Rumours abound: distant cities have been raided, with horrific results, tonight a thousand bombers will be coming to London, Dover has been bombed flat, German troops have been seen in the Essex seaside towns. For a while you believe the stories. Then the BBC news gives another version of events and you believe that instead. I’m fortunate in that the Red Cross is well informed. It is fairly easy for me to establish the truth, or something close to it. So far, things do not seem to have been too bad for civilians.
Shipping and airfields are bombed every day. At night the German bombers fly across all parts of the country, but they are more of a nuisance than anything: the sirens go off in the evening, so that people’s lives are interrupted. Little damage is done. A few bombs are dropped here and there. In places they drop propaganda leaflets, which instantly become objects of derision. You grow tired of hearing jokes about people using them as toilet paper.
So, each morning comes. I take out the ambulance and its medical crew, liaise with our army escort - needed in case we are sent to a crash-landed German plane in which crew members may have survived - then head for the towns and suburbs on the edge of London: to Croydon, Gravesend, Bromley, Sevenoaks. This is where most of the battle casualties are found. We pick up airmen who have been shot down, staff who were working at the factories and other installations under attack, those civilians unfortunate enough to have been injured by a crashing plane or a stray bomb or fallen shell.
Most of the bombing continues to be against ‘military’ targets - airfields, oil-storage depots, factories - but in an increasing number of incidents it looks as if the Germans deliberately cast their bomb loads wide. Houses, schools and even hospitals in the general area of the main targets are being damaged or destroyed with increasing frequency. And as is obvious to all of us, more and more towns are being treated as targets.
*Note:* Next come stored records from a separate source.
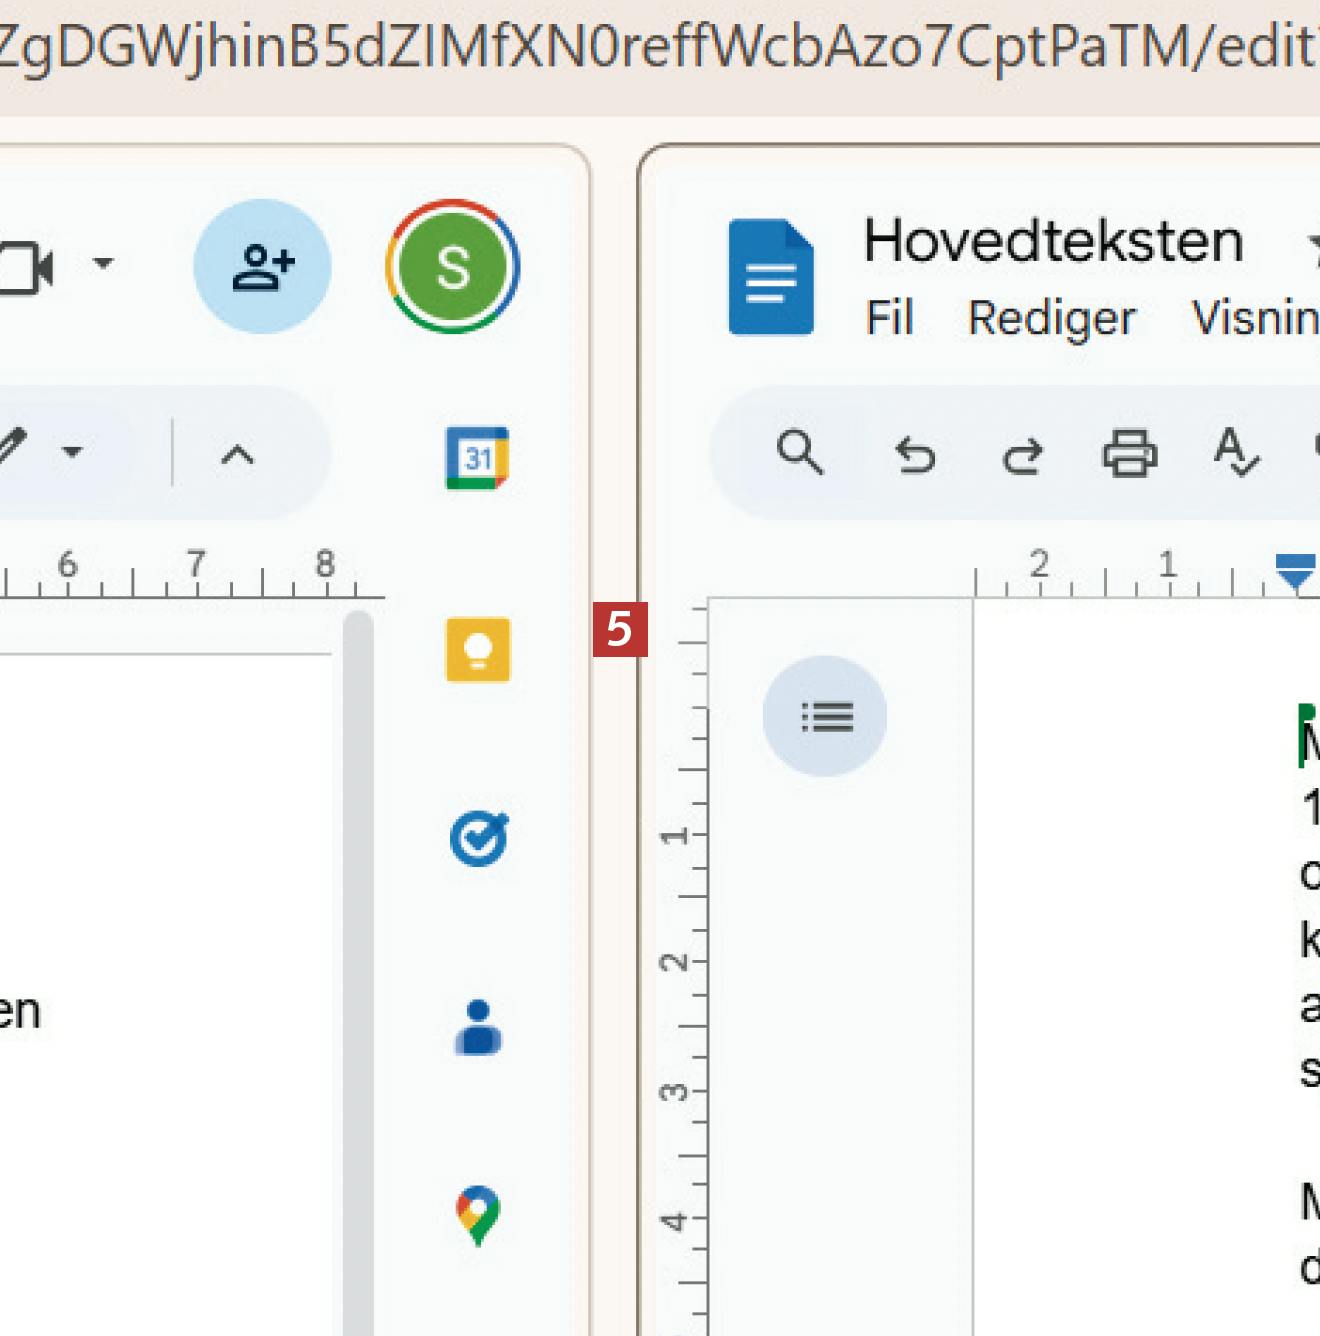This screenshot has height=1336, width=1320.
Task: Show the document outline panel
Action: pyautogui.click(x=825, y=716)
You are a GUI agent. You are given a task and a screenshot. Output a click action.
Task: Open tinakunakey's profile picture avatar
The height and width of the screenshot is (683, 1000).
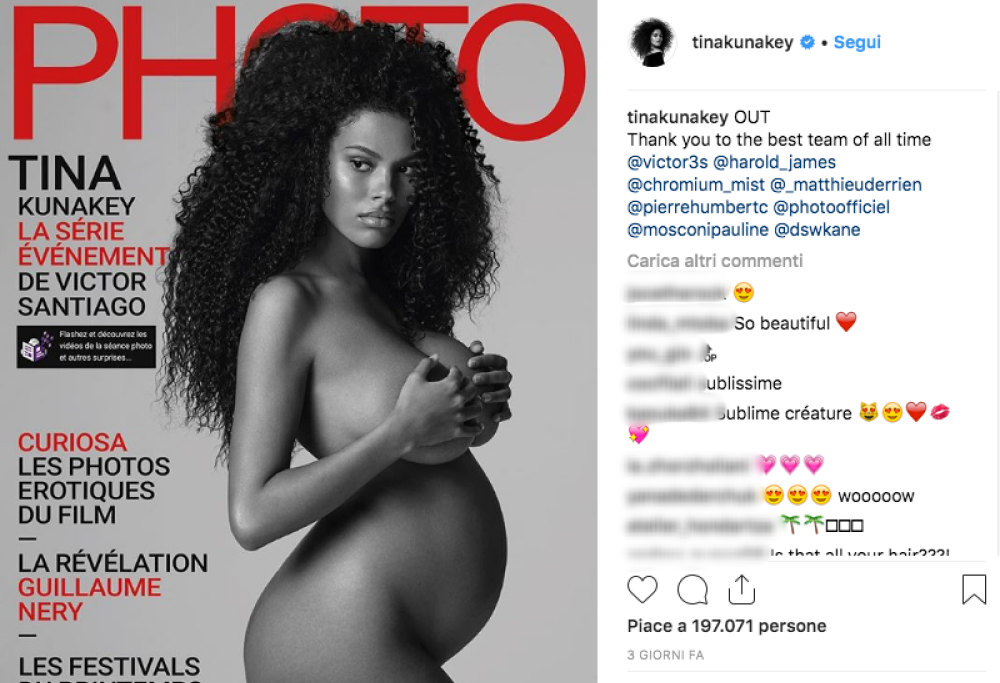point(652,42)
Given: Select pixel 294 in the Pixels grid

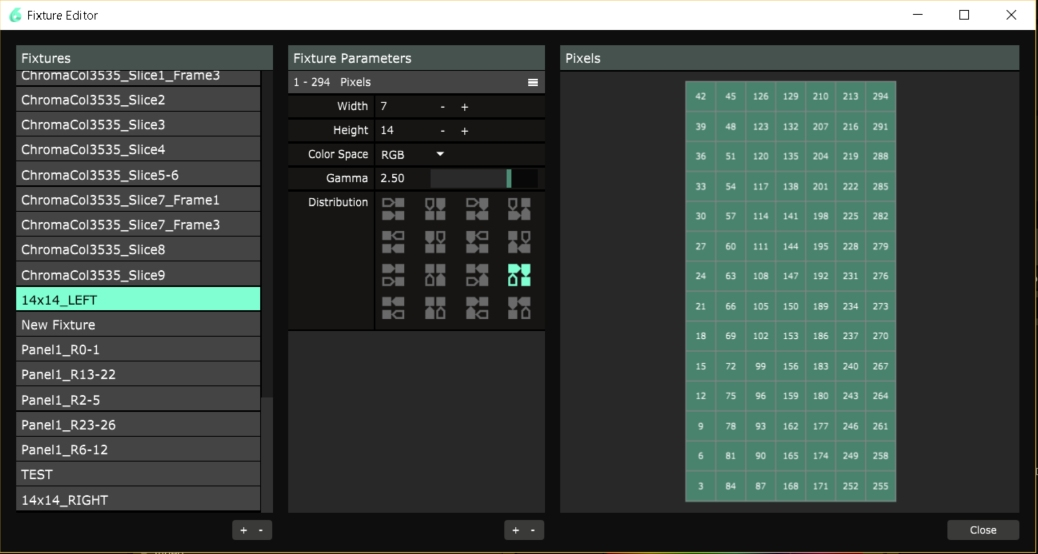Looking at the screenshot, I should (x=880, y=97).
At first the bombing attacks were confined to the ports: Dover and Folkestone have suffered terribly, but they are the nearest British towns to the Luftwaffe bases in France and have an obvious strategic value. Then the areas of attack spread rapidly along the coast: Southampton and Portsmouth were bombed. After that the Germans turned on the towns alongside the Thames estuary, the threshold of the capital. What next?
September8, 1940
It is a Sunday afternoon. I woke up an hour or so ago after one of the hardest and longest days of my life.
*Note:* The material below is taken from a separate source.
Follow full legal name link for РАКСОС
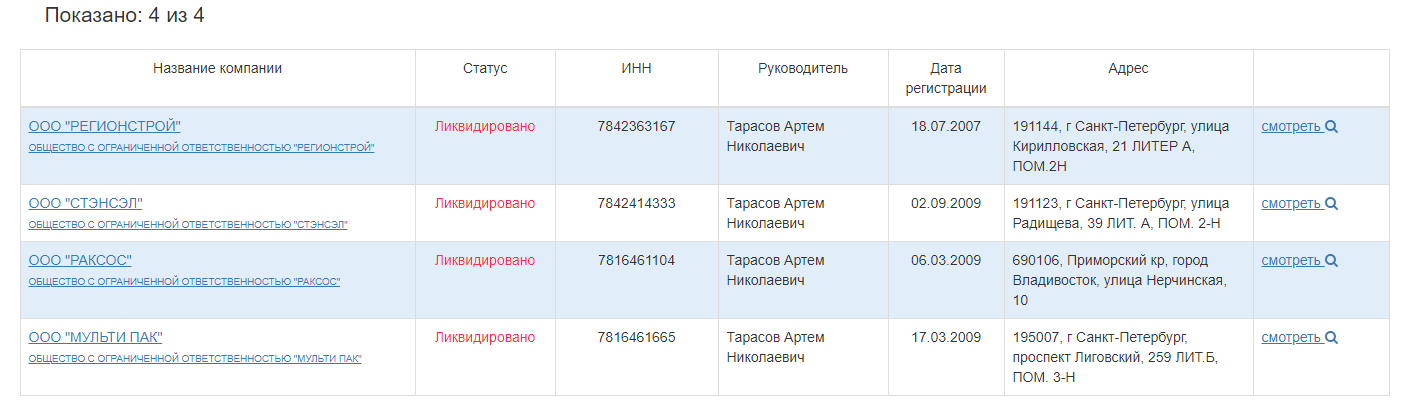Screen dimensions: 1422x415 tap(184, 282)
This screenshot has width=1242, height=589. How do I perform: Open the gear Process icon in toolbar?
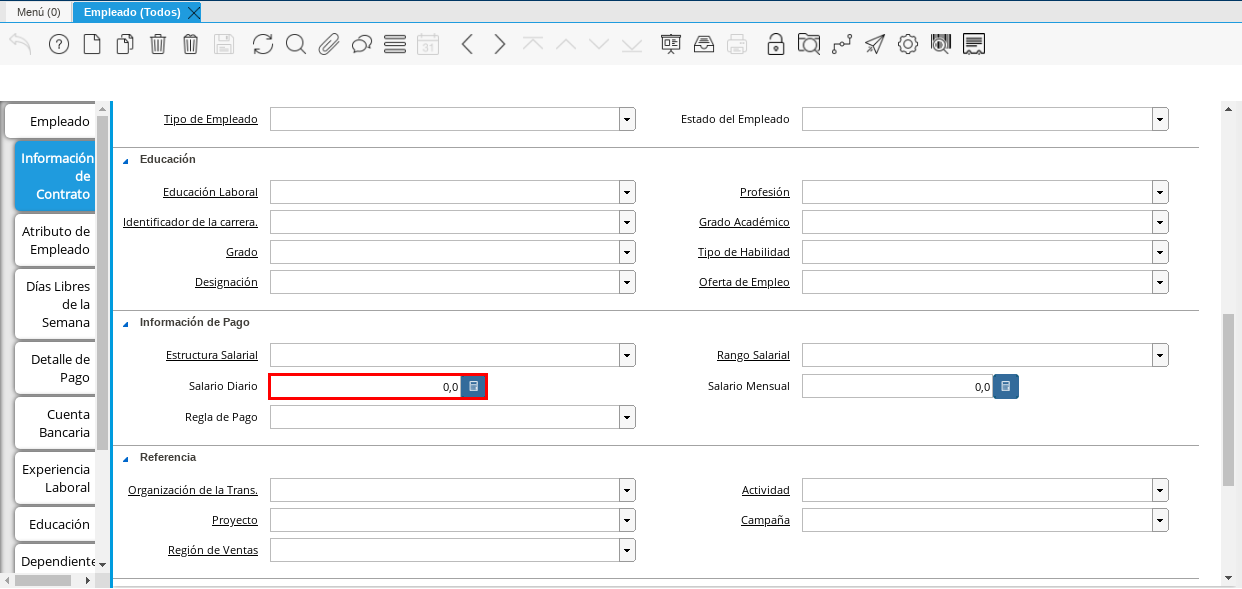(908, 44)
I spent the daytime in the usual round of duties, this time in Chatham on the south side of the Thames estuary. Because of its naval yard the town has become a regular target for the Luftwaffe. As evening came I drove back to London, returned my ambulance to the yard in Wandsworth and caught the Underground back here to my lodgings at the YMCA. I had been home no more than a couple of minutes when the air-raid sirens started again. I was summoned back to Wandsworth immediately. Within half an hour a major attack was taking place on the docks and warehouses in the East End. I was there all night, finally reaching my bed at 5 a.m.